- Document section:
In [4]:
from pyspark.sql import SparkSession


In [5]:
spark = SparkSession.builder.appName("dataFrame").getOrCreate()

SLF4J: Class path contains multiple SLF4J bindings.
SLF4J: Found binding in [jar:file:/home/glue_user/spark/jars/log4j-slf4j-impl-2.17.2.jar!/org/slf4j/impl/StaticLoggerBinder.class]
SLF4J: Found binding in [jar:file:/home/glue_user/spark/jars/slf4j-reload4j-1.7.36.jar!/org/slf4j/impl/StaticLoggerBinder.class]
SLF4J: Found binding in [jar:file:/home/glue_user/aws-glue-libs/jars/log4j-slf4j-impl-2.17.2.jar!/org/slf4j/impl/StaticLoggerBinder.class]
SLF4J: Found binding in [jar:file:/home/glue_user/aws-glue-libs/jars/slf4j-reload4j-1.7.36.jar!/org/slf4j/impl/StaticLoggerBinder.class]
SLF4J: See http://www.slf4j.org/codes.html#multiple_bindings for an explanation.
SLF4J: Actual binding is of type [org.apache.logging.slf4j.Log4jLoggerFactory]
Setting default log level to "WARN".
To adjust logging level use sc.setLogLevel(newLevel). For SparkR, use setLogLevel(newLevel).


In [6]:
spark

In [12]:
columns = ['product','region','amount']
frameData = [
        ('pen','north','4'),
        ('car','north','40'),
        ('pen','north','3'),
        ('toy','north','76'),
        ('book','north','7'),
        ('car','north','11'),
        ('pen','south','5'),
        ('car','south','90'),
        ('pen','south','31'),
        ('toy','south','23'),
        ('book','south','30'),
        ('car','south','8'),
        ('pen','west','125'),
        ('car','west','1'),
        ('pen','west','3'),
        ('toy','west','38'),
        ('book','west','17'),
        ('car','west','23'),
        ('pen','east','56'),
        ('car','east','9'),
        ('pen','east','3'),
        ('toy','east','213'),
        ('book','east','20'),
        ('car','east','81'), 
]

In [13]:
df = spark.createDataFrame(frameData,columns)

In [14]:
df.head()
df.count()

24

In [16]:
df.createOrReplaceTempView('tableDataFrame')

In [22]:
spark.sql(
    """
       with topProduct as (
            select product,region,sum(amount) as sales_data
            from tableDataFrame
            group by region,product
       ),
       rankProduct as(
           select product,region,sales_data, rank() over(partition by region order by sales_data desc) as rank_sales
           from topProduct
       )
       select product,region,sales_data,rank_sales from rankProduct where rank_sales <= 3
    """
).show(12)

- Task instructions:
- 1) Return the stretch of the PySpark notebook from "SLF4J: Class path" through "SparkR, use setLogLevel(newLevel).".
- 2) Answer these questions from the PySpark notebook:
(a) What app name is passed to the SparkSession builder?
(b) What number does df.count() return?
(c) Under what name is the temporary view created?
The lines after this point are separate from the PySpark notebook.

- Data:
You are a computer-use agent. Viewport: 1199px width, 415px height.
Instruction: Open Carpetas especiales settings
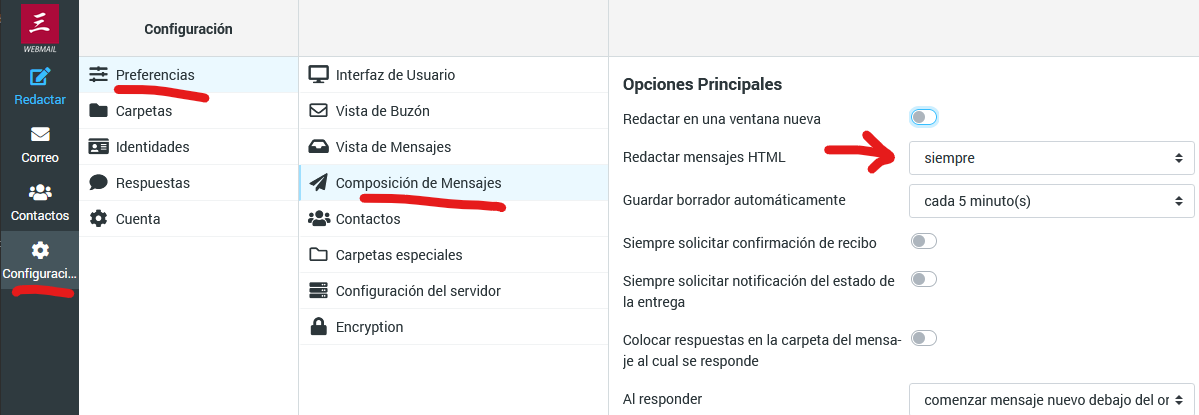(x=399, y=254)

- Written answers:
- 1)
SLF4J: Class path contains multiple SLF4J bindings.
SLF4J: Found binding in [jar:file:/home/glue_user/spark/jars/log4j-slf4j-impl-2.17.2.jar!/org/slf4j/impl/StaticLoggerBinder.class]
SLF4J: Found binding in [jar:file:/home/glue_user/spark/jars/slf4j-reload4j-1.7.36.jar!/org/slf4j/impl/StaticLoggerBinder.class]
SLF4J: Found binding in [jar:file:/home/glue_user/aws-glue-libs/jars/log4j-slf4j-impl-2.17.2.jar!/org/slf4j/impl/StaticLoggerBinder.class]
SLF4J: Found binding in [jar:file:/home/glue_user/aws-glue-libs/jars/slf4j-reload4j-1.7.36.jar!/org/slf4j/impl/StaticLoggerBinder.class]
SLF4J: See http://www.slf4j.org/codes.html#multiple_bindings for an explanation.
SLF4J: Actual binding is of type [org.apache.logging.slf4j.Log4jLoggerFactory]
Setting default log level to "WARN".
To adjust logging level use sc.setLogLevel(newLevel). For SparkR, use setLogLevel(newLevel).

- 2)
(a) dataFrame
(b) 24
(c) tableDataFrame